プロセスガス精度向上と器差低減

2018年9月18日

赤土 和也(執筆)/ カテゴリ:テクノロジー


【概要】

最先端の半導体プロセスにおいて,ナノレベルの微細化プロセスの進化とともに,デバイスの生産性のさらなる向上が不可欠である。そういった状況を背景に,半導体プロセスに使われるマスフローコントロールモジュールには,プロセスガスの流量精度および個体間器差の向上,圧力変動の影響を受けにくい流量制御,不具合発生前の早期異常検知といった機能が求められている。本稿では,それらの要求に対応すべく開発したマスフローコントロールモジュール『CRITERION』(クライテリオン)D500シリーズについて紹介する。

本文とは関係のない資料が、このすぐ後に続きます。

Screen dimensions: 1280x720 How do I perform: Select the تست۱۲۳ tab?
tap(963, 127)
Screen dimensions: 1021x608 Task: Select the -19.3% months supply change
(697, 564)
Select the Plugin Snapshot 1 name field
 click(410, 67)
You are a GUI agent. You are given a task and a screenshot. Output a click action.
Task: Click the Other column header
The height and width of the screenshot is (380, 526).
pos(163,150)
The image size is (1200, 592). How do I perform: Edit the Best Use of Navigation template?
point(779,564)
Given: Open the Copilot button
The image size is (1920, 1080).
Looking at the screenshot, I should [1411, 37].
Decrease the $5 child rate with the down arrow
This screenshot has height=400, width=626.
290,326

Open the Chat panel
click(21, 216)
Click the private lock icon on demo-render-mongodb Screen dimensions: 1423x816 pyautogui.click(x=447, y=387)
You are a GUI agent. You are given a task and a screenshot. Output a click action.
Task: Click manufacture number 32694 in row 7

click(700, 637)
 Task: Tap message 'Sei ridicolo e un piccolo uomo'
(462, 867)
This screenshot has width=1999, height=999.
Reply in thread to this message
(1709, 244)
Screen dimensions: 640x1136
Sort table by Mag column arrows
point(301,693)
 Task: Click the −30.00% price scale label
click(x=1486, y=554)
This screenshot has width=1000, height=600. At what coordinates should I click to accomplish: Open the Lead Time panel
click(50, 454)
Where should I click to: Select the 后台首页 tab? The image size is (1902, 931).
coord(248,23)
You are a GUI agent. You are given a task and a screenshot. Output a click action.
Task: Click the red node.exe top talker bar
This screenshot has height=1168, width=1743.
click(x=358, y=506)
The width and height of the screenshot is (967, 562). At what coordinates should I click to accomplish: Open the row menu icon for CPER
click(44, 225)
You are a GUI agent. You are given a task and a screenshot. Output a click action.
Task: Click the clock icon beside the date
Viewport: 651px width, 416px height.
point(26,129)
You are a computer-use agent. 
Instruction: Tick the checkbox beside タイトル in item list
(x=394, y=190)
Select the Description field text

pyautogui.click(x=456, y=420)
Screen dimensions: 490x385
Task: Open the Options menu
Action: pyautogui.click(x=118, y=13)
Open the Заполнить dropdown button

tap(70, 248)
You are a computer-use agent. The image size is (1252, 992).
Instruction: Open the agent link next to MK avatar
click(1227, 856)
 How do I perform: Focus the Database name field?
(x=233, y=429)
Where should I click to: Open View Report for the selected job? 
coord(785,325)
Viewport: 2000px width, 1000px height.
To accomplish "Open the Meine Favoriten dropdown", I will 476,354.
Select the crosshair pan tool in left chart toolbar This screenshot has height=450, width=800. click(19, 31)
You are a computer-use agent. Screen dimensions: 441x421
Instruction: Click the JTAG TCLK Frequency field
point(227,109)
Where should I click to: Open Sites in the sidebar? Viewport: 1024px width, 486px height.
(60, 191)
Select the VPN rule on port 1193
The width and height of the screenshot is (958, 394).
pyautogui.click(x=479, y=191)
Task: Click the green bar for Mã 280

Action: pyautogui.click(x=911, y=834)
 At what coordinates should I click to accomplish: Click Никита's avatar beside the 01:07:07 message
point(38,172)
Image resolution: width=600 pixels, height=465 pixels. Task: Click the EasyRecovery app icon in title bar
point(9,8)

【プロセスガス精度向上と器差低減に向けたアプローチ】

半導体製造プロセスで使用されるガスの特性データは,実際のプロセスガスを用いてROR System *にて取得している。ROR Systemの測定原理は,理想気体の状態方程式を応用したもので,真空排気したチャンバー内に,制御したガスを通し,チャンバー内圧の圧力上昇速度から流量に換算し計測している。Figure 1 にリストリクタの流量特性を示す。上記手法で取得したプロセスガスの流量特性データを圧力と流量で3次元マッピングしている。このプロセスガスに基づいたマッピングされたガスデータをD500本体に持たせていることで,高精度な流量計測が実現でき,プロセスガスで設定値に対して流量精度±1%を保証している。Figure 2 にリストリクタの構造を示す。リストリクタは,スリットを形成したシートを積み重ねた積層構造から成る。このスリットの数を増減させることで,D500の流量レンジが決められる。ガスはリストリクタ中央部から入り,放射状に出ていく構造となっている。特にD500においては,リストリクタの流路形状を曲線にし,従来モデルと比べ流路長を最大化した。そのことにより,層流特性が改善され,プロセスガスにおける流量特性の器差を小さくできた。

1
ROR SystemRate of Riseの頭文字
   基準容積内の圧力上昇率を測定し質量流量を計測する手法

 

      Q ∝(ΔP/Δt)・V/T……………………1

      Q:流量 P:上昇圧力 Δt:上昇時間

      V:チャンバー内容積 T:温度

 【マルチガス・マルチレンジの対応】

従来モデルではガス仕様により校正ガスが異なるため実現できなかった顧客でのガス仕様変更(以下マルチガス・マルチレンジ機能)が,D500では前述のリストリクタの層流特性の改善により,校正ガスの単一化が実現できマルチガス・マルチレンジ対応が可能となった。Figure 3 にマルチガス・マルチレンジ機能について示す。D500では顧客自身で必要とするガス種や流量レンジをパソコン,専用ソフトを用いて容易に変更ができる。そのため,従来のMFCでは,仕様ごとに在庫品を保有する必要があったが,D500では在庫品を大幅に削減できるようになった。